In the weeks leading up to the peace ceremony, every Christian sect was invited to Ganigle to preach the word of God in the morning and evenings.
On the day of the ceremony, the warlords and their henchmen converged at Ganigle from different locations with money hanging on bamboo sticks.
The MP came in with a group of Bari who represented the Muglwaku Kor and the original Bari.
Leaders from Wards 5 and 19 were given the opportunity to make speeches. Most admitted that every five years they sponsored fights, contributing guns and bullets that brought blight and misery to the community.
The warlords were remorseful and promised to be agents of change and embrace peace and economic development.
They admitted that many people died, property set ablaze, coffee trees peeled, schools closed and businesses plundered through their doing.
A couple cried openly when making their speeches, thereby showing great remorse.
Every leader and warlord by now knew that nobody wins a tribal fight. Both sides lose lives and livelihoods.
All who took the podium pledged in the eyes of community leaders, Simbu leaders, the police commander, the MP and God to end tribal fights for ever.
The MP said forgiveness and peace are important to advance human welfare. Peace provides the fertile space for development to take place and be sustained.
He asked the Muglwaku tribe to start forgiving and embrace peace as the key foundation in the rebuilding of the economic hub at Ganigle.
Each leader wrote what evil they had done during the fighting and placed the papers in a box and handed it to the pastor to burn as a sign of remorse and repentance.
Pastor Wakai, a Bari, then prayed and cut the ribbon of the peace monument that the people built.
At the conclusion of the ceremony, the Muglwaku Kor, Kar, Kumai and the other Dagle tribes feasted on 10 cows supplied by the MP, who is also a Muglwaku Kor.
So peace has sprung again in the new year 2020, and citizens of the Muglwaku are optimistic of a bright future.
Ganigle will get a facelift with a new market construction promised by the MP.
People want to live, prosper and leave a legacy of wellbeing and die in peace. Their descendants can learn from bedtime stories that tribal fights were part of a bygone era.
The people hold the leaders and warlords’ words of peace in their hearts, and will hold them accountable if they decide to act otherwise and do not live up to their words.

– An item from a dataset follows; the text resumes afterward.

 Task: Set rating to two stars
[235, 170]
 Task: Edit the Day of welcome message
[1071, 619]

Thanks Garry. Have done some interviews with the sages and published my first book The Flight of Galkope with Crawford House Publishing.

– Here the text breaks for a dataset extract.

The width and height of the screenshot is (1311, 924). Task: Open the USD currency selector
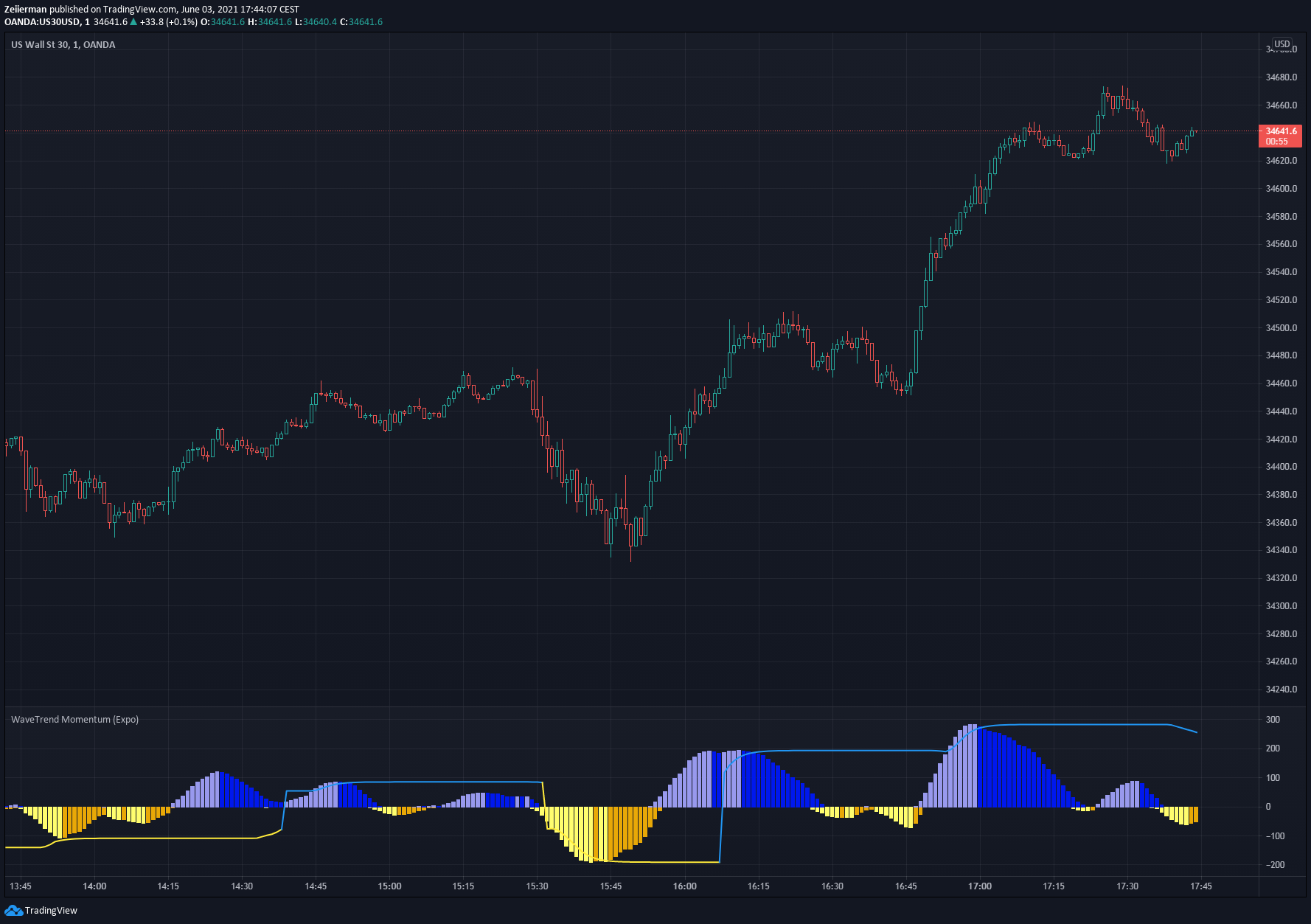click(x=1282, y=44)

Posted by: Kela Kapkora Sil Bolkin | 28 January 2020 at 09:31 AM
Kela, you have given us a very interesting historical background to the tribes involved. Many thanks.
Many tribal elders know their history quite well, but if it is not written down this knowledge may eventually be lost.
Posted by: Garry Roche | 22 January 2020 at 05:48 AM
Very well documented, a page turner. Good job, bro Sil Bolkin :)
Posted by: Tine Ningal | 21 January 2020 at 09:22 PM
It's been said many times that: 'Warfare never decides who is right but only who is left'.